The policy does not address officers’ creating fake social media accounts. Facebook’s own policy is more explicit. Facebook’s guideline page for law enforcement includes a warning that “misrepresenting your authentic identity” is not allowed.

Snowberger said she “did a short investigation,” and looked up the Facebook account before handing the matter off to O’Malley. “There’s no proof so there’s no conversation on my end to be had,” she said to reporters.

Officials in the sheriff’s office told Snowberger they had asked Colling if the account was his, she said. He told them no.

In February, Hime called Snowberger to follow up. That call led to the email exchange between O’Malley and Snowberger. Hime told reporters she followed up because the Facebook account was again active and she was concerned. 

In an interview, Snowberger said she wasn’t agreeing with O’Malley that the sister of his deputy needed “professional help.” She was agreeing that Hime was “difficult to listen to,” she said. 

“She is very across the board with all of the findings that she has and it’s very difficult to really understand what she’s trying to say other than she believes this person is Derek Colling and he’s posting all these things,” Snowberger said. 

Hime has extensively documented the Facebook account’s postings. She needed to, she said, to make a clear and convincing case why she believed the poster was her brother, and why it was a concern.
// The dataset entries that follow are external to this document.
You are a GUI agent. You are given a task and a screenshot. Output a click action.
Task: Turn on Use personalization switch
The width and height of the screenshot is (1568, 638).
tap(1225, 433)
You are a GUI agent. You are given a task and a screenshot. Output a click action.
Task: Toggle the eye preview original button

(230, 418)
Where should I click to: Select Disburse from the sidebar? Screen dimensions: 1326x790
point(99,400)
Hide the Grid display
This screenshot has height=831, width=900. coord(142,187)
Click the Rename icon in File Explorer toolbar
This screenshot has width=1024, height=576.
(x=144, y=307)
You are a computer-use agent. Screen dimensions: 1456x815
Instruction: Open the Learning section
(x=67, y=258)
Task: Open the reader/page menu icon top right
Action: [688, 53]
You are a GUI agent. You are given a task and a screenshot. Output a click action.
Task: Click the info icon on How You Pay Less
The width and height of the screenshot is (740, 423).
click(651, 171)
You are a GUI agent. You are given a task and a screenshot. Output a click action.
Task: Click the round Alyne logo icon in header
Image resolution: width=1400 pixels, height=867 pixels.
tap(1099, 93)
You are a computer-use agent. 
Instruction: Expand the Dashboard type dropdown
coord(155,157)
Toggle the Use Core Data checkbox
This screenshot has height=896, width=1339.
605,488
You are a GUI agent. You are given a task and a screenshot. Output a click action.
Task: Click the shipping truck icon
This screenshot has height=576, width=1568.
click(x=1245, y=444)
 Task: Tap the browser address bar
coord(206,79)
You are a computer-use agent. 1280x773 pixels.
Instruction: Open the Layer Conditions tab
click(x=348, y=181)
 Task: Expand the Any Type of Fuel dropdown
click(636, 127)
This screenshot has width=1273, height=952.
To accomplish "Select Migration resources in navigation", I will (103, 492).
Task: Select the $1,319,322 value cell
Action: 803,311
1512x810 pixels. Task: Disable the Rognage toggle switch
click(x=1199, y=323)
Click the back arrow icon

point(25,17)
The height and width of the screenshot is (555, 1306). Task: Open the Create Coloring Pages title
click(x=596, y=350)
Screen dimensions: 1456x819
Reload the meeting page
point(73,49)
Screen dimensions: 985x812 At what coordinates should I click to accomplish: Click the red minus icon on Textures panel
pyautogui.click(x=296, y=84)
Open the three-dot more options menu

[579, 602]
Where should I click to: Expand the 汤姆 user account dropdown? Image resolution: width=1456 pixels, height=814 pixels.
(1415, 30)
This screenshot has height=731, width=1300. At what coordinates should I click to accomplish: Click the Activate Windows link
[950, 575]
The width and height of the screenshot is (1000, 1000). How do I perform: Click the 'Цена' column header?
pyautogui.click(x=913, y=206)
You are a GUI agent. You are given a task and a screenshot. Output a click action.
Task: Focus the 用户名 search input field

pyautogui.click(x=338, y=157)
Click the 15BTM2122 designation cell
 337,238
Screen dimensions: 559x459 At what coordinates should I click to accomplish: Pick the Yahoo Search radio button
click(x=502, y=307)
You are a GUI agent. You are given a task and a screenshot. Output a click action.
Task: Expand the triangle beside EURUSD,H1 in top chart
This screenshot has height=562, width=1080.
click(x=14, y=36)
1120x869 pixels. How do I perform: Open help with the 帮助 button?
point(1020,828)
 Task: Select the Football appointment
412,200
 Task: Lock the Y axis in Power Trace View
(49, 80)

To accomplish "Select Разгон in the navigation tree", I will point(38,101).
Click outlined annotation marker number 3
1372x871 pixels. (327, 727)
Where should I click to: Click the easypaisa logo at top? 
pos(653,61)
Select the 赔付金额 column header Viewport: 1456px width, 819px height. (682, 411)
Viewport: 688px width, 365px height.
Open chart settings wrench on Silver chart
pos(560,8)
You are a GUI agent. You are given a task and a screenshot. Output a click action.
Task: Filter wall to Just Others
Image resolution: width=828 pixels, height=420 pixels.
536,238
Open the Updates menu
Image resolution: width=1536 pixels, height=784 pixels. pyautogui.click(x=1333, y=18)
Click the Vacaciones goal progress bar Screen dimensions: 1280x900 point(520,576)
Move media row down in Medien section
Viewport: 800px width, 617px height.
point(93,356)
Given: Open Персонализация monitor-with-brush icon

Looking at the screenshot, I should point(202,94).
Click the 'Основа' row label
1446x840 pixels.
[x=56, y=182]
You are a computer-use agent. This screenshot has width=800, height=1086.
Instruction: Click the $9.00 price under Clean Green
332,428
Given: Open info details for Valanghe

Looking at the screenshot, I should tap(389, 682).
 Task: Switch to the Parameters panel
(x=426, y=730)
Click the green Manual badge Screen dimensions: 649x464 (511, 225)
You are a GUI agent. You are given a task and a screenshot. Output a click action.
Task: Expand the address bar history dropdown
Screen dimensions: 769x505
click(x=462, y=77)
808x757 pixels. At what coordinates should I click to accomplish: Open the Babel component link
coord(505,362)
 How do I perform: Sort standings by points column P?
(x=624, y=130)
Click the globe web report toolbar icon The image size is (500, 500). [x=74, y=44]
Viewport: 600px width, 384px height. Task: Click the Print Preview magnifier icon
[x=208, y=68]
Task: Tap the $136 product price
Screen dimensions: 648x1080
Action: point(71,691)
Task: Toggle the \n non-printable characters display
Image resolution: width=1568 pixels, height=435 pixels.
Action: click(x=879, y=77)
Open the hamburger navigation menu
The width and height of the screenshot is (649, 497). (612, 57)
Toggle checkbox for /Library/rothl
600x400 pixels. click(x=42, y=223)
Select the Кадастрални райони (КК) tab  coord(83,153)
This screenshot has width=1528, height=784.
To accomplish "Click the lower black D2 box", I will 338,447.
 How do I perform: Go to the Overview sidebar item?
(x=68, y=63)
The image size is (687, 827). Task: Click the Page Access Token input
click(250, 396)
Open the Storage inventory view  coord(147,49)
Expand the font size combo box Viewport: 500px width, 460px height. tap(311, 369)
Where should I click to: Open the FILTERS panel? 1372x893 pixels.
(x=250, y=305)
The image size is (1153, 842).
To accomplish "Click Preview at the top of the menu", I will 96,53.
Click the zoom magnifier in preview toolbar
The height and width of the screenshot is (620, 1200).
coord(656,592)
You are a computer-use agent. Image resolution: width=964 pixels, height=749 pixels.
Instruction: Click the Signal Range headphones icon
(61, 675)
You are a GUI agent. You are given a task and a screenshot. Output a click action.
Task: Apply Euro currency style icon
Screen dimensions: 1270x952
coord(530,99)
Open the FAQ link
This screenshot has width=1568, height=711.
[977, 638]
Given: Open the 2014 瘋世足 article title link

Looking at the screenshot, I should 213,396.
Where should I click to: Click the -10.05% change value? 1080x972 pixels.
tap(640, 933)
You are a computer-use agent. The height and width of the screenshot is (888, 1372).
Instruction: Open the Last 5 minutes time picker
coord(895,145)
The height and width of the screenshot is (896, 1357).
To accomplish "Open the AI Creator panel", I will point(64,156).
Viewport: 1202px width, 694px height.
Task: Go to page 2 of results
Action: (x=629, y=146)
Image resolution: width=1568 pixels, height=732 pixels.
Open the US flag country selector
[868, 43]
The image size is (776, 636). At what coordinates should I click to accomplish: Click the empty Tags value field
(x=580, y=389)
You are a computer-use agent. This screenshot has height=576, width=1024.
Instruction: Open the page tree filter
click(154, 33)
Hime told reporters the decision to report her suspicions about her brother wasn’t easy, but she opted to reach out to officials because not doing so would allow behavior that worried her to continue.

“I didn’t want anyone to honestly be able to say that I didn’t tell them what was going on, didn’t make it clear, didn’t voice what my concerns were, etc,” Hime wrote. “I wanted to be overabundant in my information as an insurance of sorts.” 

The records show Hime initially sought to keep her identity as a Colling family member hidden, requesting Snowberger not share it. Hime contacted reporters and ultimately agreed to speak on the record because she felt Albany County officials ignored her concerns, she said. 

But characterizing Snowberger and O’Malley as dismissing Hime’s allegations is not a fair assessment, Snowberger said. There was just nothing she could do without proof, she said.

Nothing from O’Malley in the public records includes any discussion of evidence for or against the suggestion Colling created the fake account, or describes any investigative steps O’Malley took. Describing Hime as needing “professional help” appears to have ended the inquiry for him.

Treating the complaint that way was O’Malley’s choice, Snowberger said. 

“Unfortunately if that’s how Sheriff O’Malley portrays it … and that’s what he’s stating, that’s out of my control. I can’t control what he does,” Snowberger said. 

It remains a mystery who was behind Sancho Panza and his previous iterations. But DeBree said the sheriff’s department will now be reviewing its policies. “We will be discussing our current social media policy regarding the use of fake or ghost accounts and will consider changes moving forward,” he wrote.

 

WyoFile is an independent nonprofit news organization focused on Wyoming people, places and policy.